Governo Lula insistiu em mudanças no capítulo relacionado às compras governamentais, para ampliar o rol de situações nas quais o governo poderia preferir empresas nacionais nas compras públicas

Por Beatriz Bulla
Atualização:

O acordo comercial entre União Europeia e Mercosul já havia sido politicamente concluído uma vez, em 2019, mas nunca foi assinado. O tratado foi renegociado nos últimos dois anos, entre 2023 e 2024, e o governo Lula quis deixar o seu DNA no texto, alterando o que havia sido fechado pelo governo Bolsonaro. Nesta sexta-feira, 6, ao anunciar a conclusão do acordo, o presidente Luiz Inácio Lula da Silva disse que o tratado de 2019 tinha condições “inaceitáveis”.

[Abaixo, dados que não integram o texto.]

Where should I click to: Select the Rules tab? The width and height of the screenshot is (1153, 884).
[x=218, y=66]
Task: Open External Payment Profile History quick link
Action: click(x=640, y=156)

“O acordo que finalizamos hoje é bem diferente do anunciado em 2019. As condições que herdamos eram inaceitáveis. Foi preciso incorporar ao acordo temas de relevância ao Mercosul”, disse. “Conseguimos preservar nossos interesses em compras governamentais, o que nos permitirá implementar políticas públicas em áreas como saúde, agricultura familiar, ciência e tecnologia.”

O texto final do acordo ainda não foi divulgado. O Estadão teve acesso, no entanto, a documento elaborado pelo governo brasileiro sobre os principais pontos negociados.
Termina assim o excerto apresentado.